As crews work to restore power outages in the wake of Hurricane Ian, it is important to review generator safety measures to prevent further disaster. While generators can save lives after storms by powering medical equipment and other devices, there are also several potential hazards from generator misuse including carbon monoxide (CO) poisoning, electrocution, fire, and toxic engine exhaust.
It is extremely important to follow the directions supplied with the generator. For fixed, installed generators, be sure to hire a licensed electrician to complete the work. The electrician will connect to your house wiring using a transfer switch to prevent your generator from back feeding utility lines and causing possible damage to your generator when power is restored.
Generators should be kept dry and not used in rainy conditions. They should be set up away from all open windows, doors or vents, including neighbors’ windows and be at least 20 feet from the house.

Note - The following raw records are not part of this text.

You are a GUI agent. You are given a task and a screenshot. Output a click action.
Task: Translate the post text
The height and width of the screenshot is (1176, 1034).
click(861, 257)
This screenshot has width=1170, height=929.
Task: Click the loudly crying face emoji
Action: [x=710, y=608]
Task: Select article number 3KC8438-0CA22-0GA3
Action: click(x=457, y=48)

Some reminders for portable, gasoline-powered generators:
Connect appliances directly to it, rather than wiring the generator directly to your breaker or fuse box
Turn off all connected appliances before starting your generator
Never exceed a generator’s rated wattage
Turn off the generator and let it cool down before refueling
Ensure you have plenty of gas for operation stored safely in gas containers
Don’t leave running generator unattended; turn it off at night and when away from home
Check that the heavy duty, outdoor-rated extension cord is free of cuts and tears and that the plug has three prongs, especially a grounding pin
Install CO alarms throughout your home to provide early warning of accumulating carbon monoxide
Newer generator models may feature a built-in sensor that triggers automatic shut off if CO builds up to a dangerous level in an enclosed space.
Generator safety video from Centers for Disease Control and Prevention (CDC) and FEMA which includes American Sign Language: youtube.com/watch?v=n7GIOzABRHA.
Occupational Safety and Health Administration information about how to use portable generators safely at osha.gov/OshDoc/data_Hurricane_Facts/portable_generator_safety.pdf.
CDC carbon monoxide video at cdc.gov/co/ or call 800-232-4636.